Fourthly, the Commission has emphasised the fact that all Community activities will be executed with consideration to potential environmental ramifications. For example, the Lome Convention which has been re-negotiated between the EC and the ACP countries and is scheduled for implementation in 1990 will at the EC's insistence include increased attention to environmental preservation measures in the development process.110

A paramount political factor in the environmental arena is the great success and popularity of Europe's Green Parties , and the doubling of seats which went to the Greens in the June European Parliamentary elections which have given powerful impetus to the "tendance vert" in the EC system. This phenomenon has forced the European leaders to educate themselves in technical environmental matters, and to intensify their efforts to get tangible results in order to satisfy an increasingly educated and demanding electorate. As The Economist has argued: "because the environment is one of those rare EC issues where ordinary people can understand the point of what the Community is trying to do, the topic attracts the second largest number of parliamentary questions."111

Thus, a multitude of strong legal and political pressures have emerged within the EC firmament in the late 1980's, promoting incentive to act productively and quickly to save the environment.The EC Commission points out that its experience and expertise in environmental legislation and the co-ordination of co-operative environmental undertakings among its member states and regions can serve as a model for the adoption of environmental regulations on a wider international scale.

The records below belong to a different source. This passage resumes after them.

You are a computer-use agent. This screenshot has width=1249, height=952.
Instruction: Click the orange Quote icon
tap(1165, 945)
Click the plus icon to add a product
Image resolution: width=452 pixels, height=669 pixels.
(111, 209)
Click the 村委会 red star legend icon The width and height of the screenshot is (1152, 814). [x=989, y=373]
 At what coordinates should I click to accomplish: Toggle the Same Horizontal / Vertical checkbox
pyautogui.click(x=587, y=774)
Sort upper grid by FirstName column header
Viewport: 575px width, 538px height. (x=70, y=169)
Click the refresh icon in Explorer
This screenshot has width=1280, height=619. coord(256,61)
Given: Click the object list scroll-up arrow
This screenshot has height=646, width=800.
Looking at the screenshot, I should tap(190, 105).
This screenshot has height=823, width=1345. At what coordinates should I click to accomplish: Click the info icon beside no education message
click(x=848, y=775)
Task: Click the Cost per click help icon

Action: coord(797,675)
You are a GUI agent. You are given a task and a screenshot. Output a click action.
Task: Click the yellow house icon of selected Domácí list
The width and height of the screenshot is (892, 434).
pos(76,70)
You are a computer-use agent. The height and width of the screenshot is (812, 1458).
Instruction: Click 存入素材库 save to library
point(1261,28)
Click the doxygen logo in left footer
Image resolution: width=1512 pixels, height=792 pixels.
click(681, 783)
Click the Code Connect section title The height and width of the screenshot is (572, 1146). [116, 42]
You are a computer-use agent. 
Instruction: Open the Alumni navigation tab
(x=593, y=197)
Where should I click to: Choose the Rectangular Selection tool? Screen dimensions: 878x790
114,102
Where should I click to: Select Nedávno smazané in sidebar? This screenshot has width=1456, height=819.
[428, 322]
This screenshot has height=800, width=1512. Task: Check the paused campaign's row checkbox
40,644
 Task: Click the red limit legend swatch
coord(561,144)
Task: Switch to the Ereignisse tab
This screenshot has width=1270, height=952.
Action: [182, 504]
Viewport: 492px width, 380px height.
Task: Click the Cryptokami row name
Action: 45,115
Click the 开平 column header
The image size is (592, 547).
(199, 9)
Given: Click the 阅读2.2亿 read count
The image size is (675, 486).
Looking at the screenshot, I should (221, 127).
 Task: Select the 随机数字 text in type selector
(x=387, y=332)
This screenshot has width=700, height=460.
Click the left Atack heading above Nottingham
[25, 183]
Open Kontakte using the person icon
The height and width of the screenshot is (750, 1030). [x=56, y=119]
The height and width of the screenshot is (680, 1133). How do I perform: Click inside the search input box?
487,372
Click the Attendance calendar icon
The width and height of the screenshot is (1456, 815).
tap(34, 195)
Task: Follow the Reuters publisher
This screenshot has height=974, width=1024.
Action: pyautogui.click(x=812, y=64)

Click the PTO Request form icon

These pressures within the Community have been transposed into the international arena in several ways, and particularly in EC assertiveness in the management of one of the most problematic contemporary international environmental concerns: the increasingly rapid damage and depletion of the ozone layer, caused by production of chloro flouro carbons (CFCs). The European Community is the world's largest producer of CFC's, with 40% of the world's total production in 1988. 112 In 1987, the EC and its member states signed the Montreal Protocol for the Protection of the Ozone Layer, the first international environmental accord which the EC has signed since the SEA codified its legal competence in this sphere.The EC became party to the Protocal on the basis of a so-called 'mixed agreement' which technically involves the sharing of authority and responsibility for the fulfillment of the terms of the accord among the Commission, the collective entity of the EC member states,and individual member-states themselves depending upon existing competences in the field.

This Montreal Protocol is an unprecedented international pioneering effort to establish a regime to control global CFC output. It was specifically endorsed in the 1988 Toronto Summit communiqué at Paris.